I searched Google scholar for papers about trends in loneliness, and found one from 2014 entitled "Declining Loneliness Over Time:  Evidence From American Colleges and High Schools" .  It was based on surveys at various colleges and universities and on the Monitoring the Future Survey, a representative survey of high school students that has been conducted since the 1970.  It mentioned that other literature claimed that loneliness had increased, but I checked the sources they cited and they didn't provide any evidence--they just said it had, or cited research that wasn't really relevant.

It's possible that I missed something, but I doubt that there is any actual evidence that feelings of loneliness have doubled since the 1980s.  My guess is that the claim is based on a widely cited paper published in 2006, "Social Isolation in America: Changes in Core Discussion Networks over Two Decades," which found that the percentage of people saying that in the last six months they had not "discussed matters important to you" with anyone went from 10% in 1985 to 25% in 2004.  They called this "social isolation," which sounds more or less equivalent to "loneliness," so you can see how one would turn into the other.  The change in discussion networks for "important matters" is interesting, if it happened (as the authors acknowledge, it might be at least partly an artifact of survey procedures), but it's not necessarily the same as a change in feelings of loneliness.

Two observations:
1.  It's remarkable that online editions of newspapers and magazines haven't developed reasonable conventions about when to include links to a source.  I checked five or six articles, all in well-regarded publications, which included the claim that levels of loneliness had doubled.  Only one provided a link:  that was to the AARP survey report, which didn't support the claim.
2.  There are cases when you can't say much about trends because there are recent survey questions, but no older ones.  This isn't one of them:  in addition to the "very lonely or remote," there was a 1964 survey asking people to agree or disagree with the statement "I often feel quite lonely" (27% did), and a 1990 Gallup Poll asking "How often do you ever feel lonely?" (10% frequently, 26% sometimes, 40% seldom, and 23% never) and a number of related questions.  There is also a Gallup question from 1950:  "When you have personal problems, do you like to discuss them with anyone to help clear them up, or not?" and a follow-up about who you discuss them with.

[Data from the Roper Center for Public Opinion Research]


  1. This reminded me that, as an amateur (Friday night league) bowler, I'm always irritated by things like the book "Bowling Alone" that use bowling as a metaphor between people who don't bowl. (Hint: we only bowl alone when we're practicing, league and weekend bowling tournaments are social events.)

    But complaining that David Brooks has his numbers wrong on social science issues isn't likely to lead to anything other than high blood pressure: he's pretty much always wrong on the details all the time, and doesn't care.
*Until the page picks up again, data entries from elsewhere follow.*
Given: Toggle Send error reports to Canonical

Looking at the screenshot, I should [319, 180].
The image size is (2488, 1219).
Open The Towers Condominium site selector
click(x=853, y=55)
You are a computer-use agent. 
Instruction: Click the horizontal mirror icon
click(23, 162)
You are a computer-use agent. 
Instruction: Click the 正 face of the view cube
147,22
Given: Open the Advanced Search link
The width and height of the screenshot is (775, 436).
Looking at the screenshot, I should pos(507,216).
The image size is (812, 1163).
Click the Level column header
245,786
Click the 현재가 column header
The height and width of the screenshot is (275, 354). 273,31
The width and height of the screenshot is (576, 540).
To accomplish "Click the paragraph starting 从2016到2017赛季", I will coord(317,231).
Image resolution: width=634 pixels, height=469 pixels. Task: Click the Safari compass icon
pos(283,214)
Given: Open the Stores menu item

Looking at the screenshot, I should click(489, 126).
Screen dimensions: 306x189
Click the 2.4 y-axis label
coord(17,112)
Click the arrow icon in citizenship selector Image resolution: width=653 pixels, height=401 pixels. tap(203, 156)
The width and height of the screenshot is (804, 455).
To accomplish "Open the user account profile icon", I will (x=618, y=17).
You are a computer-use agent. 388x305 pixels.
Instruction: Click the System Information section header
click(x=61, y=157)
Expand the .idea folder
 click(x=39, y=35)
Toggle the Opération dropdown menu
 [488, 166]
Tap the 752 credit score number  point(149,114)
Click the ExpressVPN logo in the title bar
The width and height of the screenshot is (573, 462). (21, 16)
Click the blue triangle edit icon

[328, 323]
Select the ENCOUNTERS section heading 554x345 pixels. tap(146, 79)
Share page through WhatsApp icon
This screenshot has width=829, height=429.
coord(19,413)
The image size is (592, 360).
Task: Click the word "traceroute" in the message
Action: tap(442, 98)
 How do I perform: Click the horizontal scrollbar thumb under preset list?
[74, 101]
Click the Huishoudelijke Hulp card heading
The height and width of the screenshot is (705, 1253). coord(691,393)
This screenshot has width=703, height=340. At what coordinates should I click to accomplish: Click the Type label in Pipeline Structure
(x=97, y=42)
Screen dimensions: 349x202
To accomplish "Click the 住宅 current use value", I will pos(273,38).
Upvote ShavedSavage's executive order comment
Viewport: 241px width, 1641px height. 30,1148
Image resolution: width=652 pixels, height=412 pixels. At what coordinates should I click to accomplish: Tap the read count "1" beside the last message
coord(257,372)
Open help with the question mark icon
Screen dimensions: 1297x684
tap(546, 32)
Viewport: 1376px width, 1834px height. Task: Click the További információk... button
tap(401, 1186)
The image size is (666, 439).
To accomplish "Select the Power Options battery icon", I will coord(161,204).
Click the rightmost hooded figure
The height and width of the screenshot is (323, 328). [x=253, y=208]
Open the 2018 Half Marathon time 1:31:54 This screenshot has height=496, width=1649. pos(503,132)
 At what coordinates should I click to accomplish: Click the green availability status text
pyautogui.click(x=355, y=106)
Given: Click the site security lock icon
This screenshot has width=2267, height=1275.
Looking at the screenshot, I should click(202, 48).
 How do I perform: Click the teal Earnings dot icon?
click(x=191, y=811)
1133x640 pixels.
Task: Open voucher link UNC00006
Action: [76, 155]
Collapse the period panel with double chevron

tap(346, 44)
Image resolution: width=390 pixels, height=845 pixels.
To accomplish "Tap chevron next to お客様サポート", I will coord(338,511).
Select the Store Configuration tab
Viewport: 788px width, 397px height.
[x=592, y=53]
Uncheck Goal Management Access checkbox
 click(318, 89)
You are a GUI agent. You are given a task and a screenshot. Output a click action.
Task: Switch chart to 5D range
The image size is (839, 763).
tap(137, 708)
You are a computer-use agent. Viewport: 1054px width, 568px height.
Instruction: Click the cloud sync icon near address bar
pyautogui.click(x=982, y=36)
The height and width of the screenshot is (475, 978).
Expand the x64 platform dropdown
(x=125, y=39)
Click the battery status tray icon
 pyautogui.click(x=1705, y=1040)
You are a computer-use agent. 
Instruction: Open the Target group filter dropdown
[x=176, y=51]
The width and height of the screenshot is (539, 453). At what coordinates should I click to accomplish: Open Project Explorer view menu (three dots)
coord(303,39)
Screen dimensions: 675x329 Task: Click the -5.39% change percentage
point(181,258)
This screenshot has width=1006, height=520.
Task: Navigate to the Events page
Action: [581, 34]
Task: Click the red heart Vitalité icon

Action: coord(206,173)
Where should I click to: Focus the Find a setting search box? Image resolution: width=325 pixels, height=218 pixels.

And no matter how hard you try, there's no way to get the NYT to print/announce (or even admit privately) corrections. (Until the NYT fires brooks and dowd, I'm never giving them a red cent. But I have that luxury; if you want to be part of US academic/intellectual circles, you need to read it. Sign.)

  2. I enjoy his columns--he has lots of ideas. It would be nice if he made an effort to distinguish between those which are supported by evidence and those which aren't, but just having ideas is worth something.

    That's a good point about "Bowling Alone" as a title--it's memorable, but doesn't make any sense when you think about it.

  3. I find Mel Brooks far more enlightening, factually and conceptually, than David.

  4. David:

    You write that you enjoy Brooks's columns as "he has lots of ideas." I think it would be more accurate to say that he recycles the ideas of others, and many of the ideas he recycles are confused and, at times, malicious. I think the newspaper would do well to replace Brooks's column by an astrology column, as that would not pretend to be accurate. Astrology columns are full of ideas too.